## [Listed entries]
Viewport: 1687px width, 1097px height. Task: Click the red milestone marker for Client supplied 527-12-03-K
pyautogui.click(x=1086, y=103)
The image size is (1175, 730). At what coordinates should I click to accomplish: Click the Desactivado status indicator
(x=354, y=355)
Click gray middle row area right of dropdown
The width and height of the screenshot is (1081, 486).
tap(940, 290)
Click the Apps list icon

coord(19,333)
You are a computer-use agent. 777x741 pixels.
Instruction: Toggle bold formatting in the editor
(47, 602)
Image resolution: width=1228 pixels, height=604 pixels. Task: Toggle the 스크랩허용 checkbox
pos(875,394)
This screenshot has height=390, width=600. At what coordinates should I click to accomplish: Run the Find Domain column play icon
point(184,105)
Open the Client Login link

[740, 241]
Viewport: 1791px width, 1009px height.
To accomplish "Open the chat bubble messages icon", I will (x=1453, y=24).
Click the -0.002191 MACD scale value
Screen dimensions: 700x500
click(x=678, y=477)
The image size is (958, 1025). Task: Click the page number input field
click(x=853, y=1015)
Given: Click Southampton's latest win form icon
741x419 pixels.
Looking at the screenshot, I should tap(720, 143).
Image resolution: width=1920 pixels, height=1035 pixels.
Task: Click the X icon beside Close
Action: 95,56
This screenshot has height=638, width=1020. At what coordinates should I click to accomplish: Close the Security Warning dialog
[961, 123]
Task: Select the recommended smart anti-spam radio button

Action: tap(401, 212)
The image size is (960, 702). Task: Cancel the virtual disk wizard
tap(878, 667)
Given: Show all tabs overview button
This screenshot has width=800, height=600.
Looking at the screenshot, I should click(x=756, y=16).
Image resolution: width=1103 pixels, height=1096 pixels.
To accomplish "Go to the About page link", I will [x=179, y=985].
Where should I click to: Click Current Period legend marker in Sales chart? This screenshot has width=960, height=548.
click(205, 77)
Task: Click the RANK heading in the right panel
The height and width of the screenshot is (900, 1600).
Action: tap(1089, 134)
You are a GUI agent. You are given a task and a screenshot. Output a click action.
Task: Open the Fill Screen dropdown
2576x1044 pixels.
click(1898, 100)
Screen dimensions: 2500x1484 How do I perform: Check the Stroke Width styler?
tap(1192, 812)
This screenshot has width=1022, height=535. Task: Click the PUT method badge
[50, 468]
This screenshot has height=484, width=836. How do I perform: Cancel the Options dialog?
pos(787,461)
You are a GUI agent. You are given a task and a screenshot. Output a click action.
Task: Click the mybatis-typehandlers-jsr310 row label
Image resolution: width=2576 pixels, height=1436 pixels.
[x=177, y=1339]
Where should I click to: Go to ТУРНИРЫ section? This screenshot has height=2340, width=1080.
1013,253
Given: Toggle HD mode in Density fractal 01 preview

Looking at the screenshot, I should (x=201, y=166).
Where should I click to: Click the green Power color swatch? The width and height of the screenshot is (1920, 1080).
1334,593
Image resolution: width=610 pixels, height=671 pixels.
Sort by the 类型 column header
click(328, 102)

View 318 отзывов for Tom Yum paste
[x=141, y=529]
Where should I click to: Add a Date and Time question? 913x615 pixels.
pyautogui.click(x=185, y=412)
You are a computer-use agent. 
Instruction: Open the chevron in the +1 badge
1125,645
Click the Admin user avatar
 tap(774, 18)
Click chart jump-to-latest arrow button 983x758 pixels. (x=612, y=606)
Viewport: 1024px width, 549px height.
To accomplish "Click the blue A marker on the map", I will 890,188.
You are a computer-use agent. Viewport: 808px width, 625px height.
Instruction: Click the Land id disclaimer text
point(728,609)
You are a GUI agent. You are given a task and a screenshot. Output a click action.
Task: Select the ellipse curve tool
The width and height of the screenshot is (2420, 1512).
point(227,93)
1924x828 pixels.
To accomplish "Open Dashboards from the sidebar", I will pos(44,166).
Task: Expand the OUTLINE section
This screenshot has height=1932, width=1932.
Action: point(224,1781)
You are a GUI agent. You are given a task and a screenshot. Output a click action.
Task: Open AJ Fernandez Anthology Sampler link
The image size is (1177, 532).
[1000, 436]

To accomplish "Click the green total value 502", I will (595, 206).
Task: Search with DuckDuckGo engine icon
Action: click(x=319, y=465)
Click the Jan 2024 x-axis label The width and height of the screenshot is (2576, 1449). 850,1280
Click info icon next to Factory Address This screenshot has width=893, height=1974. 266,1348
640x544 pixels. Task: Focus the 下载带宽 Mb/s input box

## [Objective]
Can you copy the records starting at the line that contains "This screenshot has height=638, width=1020." and ending at the line that contains "tap(878, 667)", with no changes?

## [Exercise result]
This screenshot has height=638, width=1020. At what coordinates should I click to accomplish: Close the Security Warning dialog
[961, 123]
Task: Select the recommended smart anti-spam radio button

Action: tap(401, 212)
The image size is (960, 702). Task: Cancel the virtual disk wizard
tap(878, 667)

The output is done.